I think perhaps this thing I have about gratefulness is a result of fear.
I am afraid that one day, I’ll wake up and everything will have changed – or for that matter—nothing EXCEPT one key, monumentally important thing has changed – and not for the good. And then I’ll be looking back on the day before and wonder how was it that I didn’t know. How was it that I didn’t realize all that I had?
My thinking about gratitude goes back a long, long time—even before codifying it with the inauguration of my running watch’s alarm. I remember working really late at CBS/Fox – 10:00/11:00 pm — leaving the office to go down to the street (6th avenue and 48th ) where a car service waited to take me home. And I remember thinking that however tired I was and however much I was pissed that I was working so late and that no one appreciated me, I was really, really grateful that I had a job where I could call for a Town car to come pick me up! And I remember thinking that at some point, maybe I wouldn’t have a job like that and I would look back at these times and wonder why I didn’t appreciate them more.
So maybe a certain soupçon of anxiety is in the recipe for my gratitude. I never want to wake up and think to myself why didn’t I appreciate the job more, before I got too old/sick /bored to do it well. Or why wasn’t I more grateful for the friends that I have before they’re gone.

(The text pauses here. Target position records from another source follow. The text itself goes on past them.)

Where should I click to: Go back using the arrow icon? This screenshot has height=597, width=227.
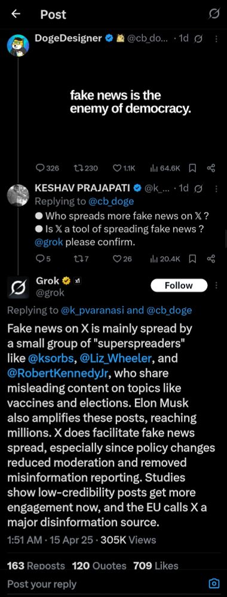[16, 14]
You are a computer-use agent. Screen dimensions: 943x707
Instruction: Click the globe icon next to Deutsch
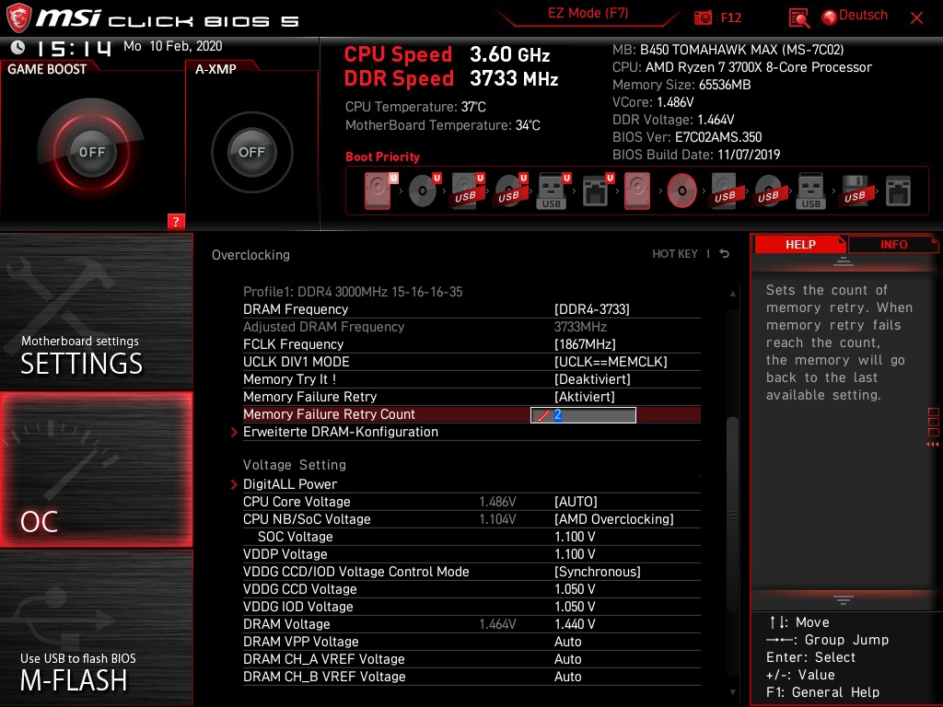point(829,16)
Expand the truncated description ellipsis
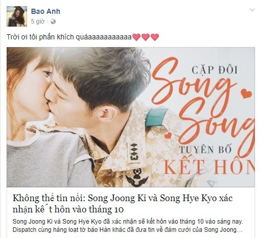 pos(240,230)
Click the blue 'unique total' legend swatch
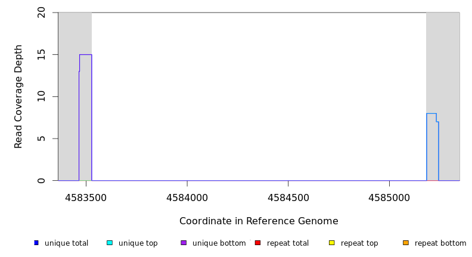Screen dimensions: 472x257 pos(36,243)
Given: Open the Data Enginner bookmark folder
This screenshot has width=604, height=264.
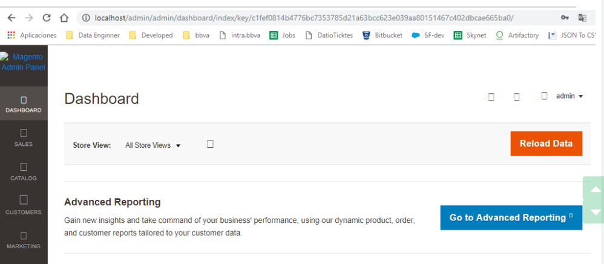Looking at the screenshot, I should click(x=93, y=35).
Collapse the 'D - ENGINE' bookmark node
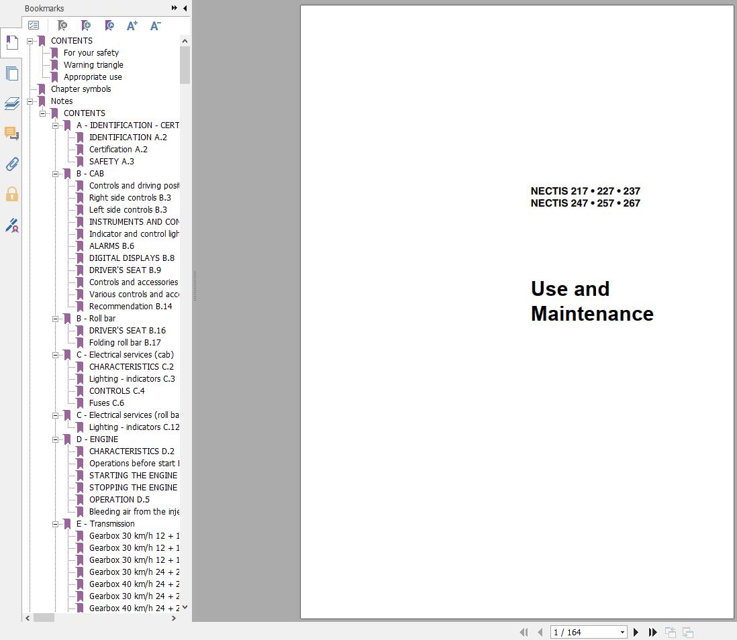Image resolution: width=737 pixels, height=640 pixels. pos(56,439)
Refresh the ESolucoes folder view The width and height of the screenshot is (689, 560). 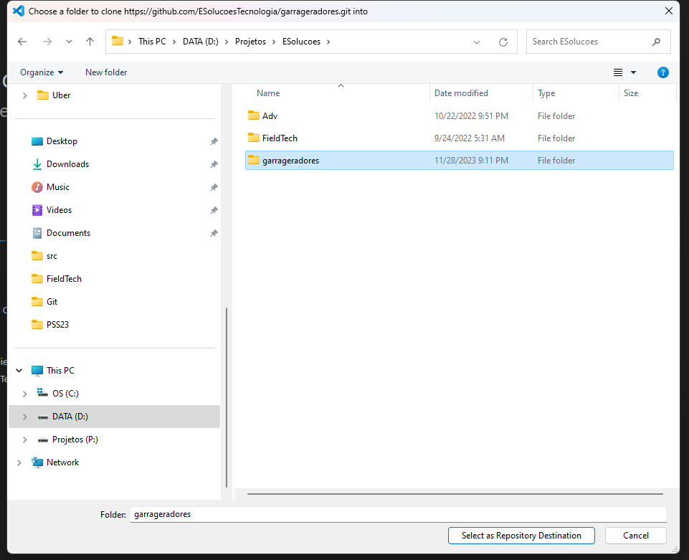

I don’t really think fear should be the motivating factor for anything, but yet… If fear of a heart attack makes you lose weight, not so bad. Kudos to fear. If trepidation makes one study even harder for an exam, not so shabby. And another point for fear. If my anxiety that I won’t fully appreciate all that I have until it’s gone, makes me kiss David extra hard each morning, hug each friend I see, use my cats as blankets as I watch television and suck the juice, pulp and all, out of each day, well then is it really fear? Or is it taking time to be grateful?